The Sentencing Amendment Act 2024 is a New Zealand Act of Parliament which amends the Sentencing Act 2002 to make membership of criminal gangs an aggravating factor in sentencing. The Act was split from the Sixth National Government's Gangs Legislation Bill on 8 August 2024, with the companion Gangs Act 2024 banning gang insignia and creating new anti-gang dispersal and non-consorting orders. The two laws passed their third reading on 19 September 2024.

==Background==
On 25 February 2024, Police Minister Mark Mitchell and Justice Minister Paul Goldsmith announced that the National-led coalition government would introduce a Gang Legislation Bill to ban gang insignia in public places, enable Police to disperse gang gatherings, allow Courts to ban gang members from communicating for at least three years, and give greater weight to gang membership during sentencing.

==Provisions==
The Bill amends Section 9 of the Sentencing Act 2002 to outline the aggravating and mitigating factors a court must take into account when sentencing or dealing with an offender who is member of a criminal gang. The amendment replaces the aggravating factor outlined in section 9(1) (hb) with a new provision that removes the requirement for the court to establish the nature and extent of any connection between the offender and the offender's participation in an organised criminal group (as defined by Section 98A of the Crimes Act 1961) to ensure there are no undue limits on the consideration of a person's gang membership as an aggravating factor in sentencing.

==Legislative history==
Until 8 August 2024, the Bill was Part 5 of the Gangs Legislation Bill. The Gangs Legislation Bill had passed its first reading on 7 March 2024 along party lines. While the National, ACT and New Zealand First parties supported the bill, it was opposed by the Labour, Green and Māori parties. During the select committee hearings, Wellington lawyer Michael Bott questioned the necessity of the Bill's gang membership sentencing provisions since the Crimes Act 1961 and other legislation already had penalties for gang membership.

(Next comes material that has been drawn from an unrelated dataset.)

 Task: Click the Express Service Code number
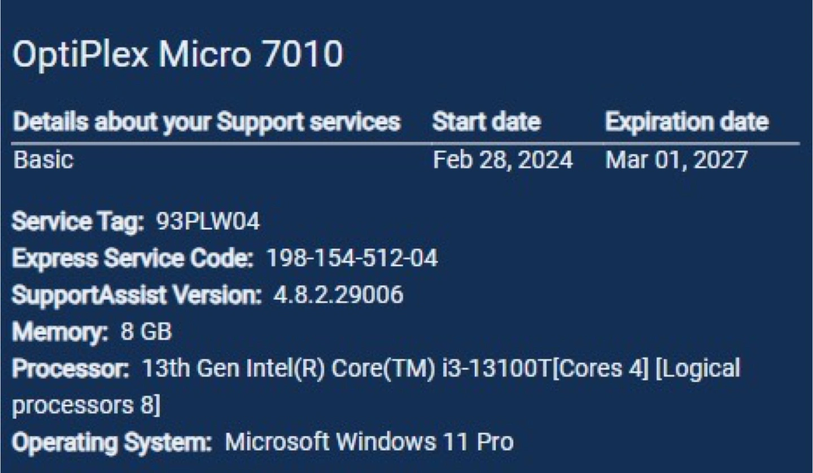(x=351, y=259)
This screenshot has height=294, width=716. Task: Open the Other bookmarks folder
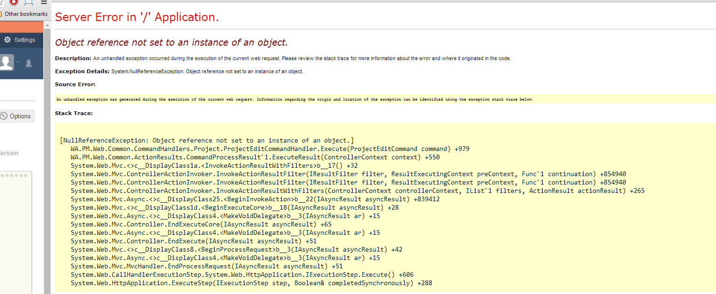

The Gangs Legislation Bill passed its second reading on 30 July 2024 along party lines. On 6 August, Labour MP Duncan Webb proposed an amendment to tighten the criteria for judges to impose mandatory sentences related to gang membership. On 8 August, Parliament voted along party lines to reject Webb's proposed amendment. That same day, Climate Change Minister Simon Watts successfully moved that the Gangs Legislation Bill be split into separate bills: the Gangs Bill and the Sentencing Amendment Bill.

Sentencing Amendment and Gangs Bills passed their third reading on 19 September 2024 by a margin of 68 to 55 votes along party lines. Government MPs Paul Goldsmith, Mark Cameron, Jamie Arbuckle, James Meager, Cameron Brewer and Rima Nakhle argued that these two new bills would curb gang activities and intimidation and improve public safety. Opposition MPs Duncan Webb, Tamatha Paul, Takutai Tarsh Kemp, Steve Abel, Willie Jackson. Tracey McLellan and Ginny Andersen argued that the two new bills failed to address the causes of crime and gang membership, and discriminated against Māori. The Sentencing Amendment Act 2024 received royal assent on 23 September.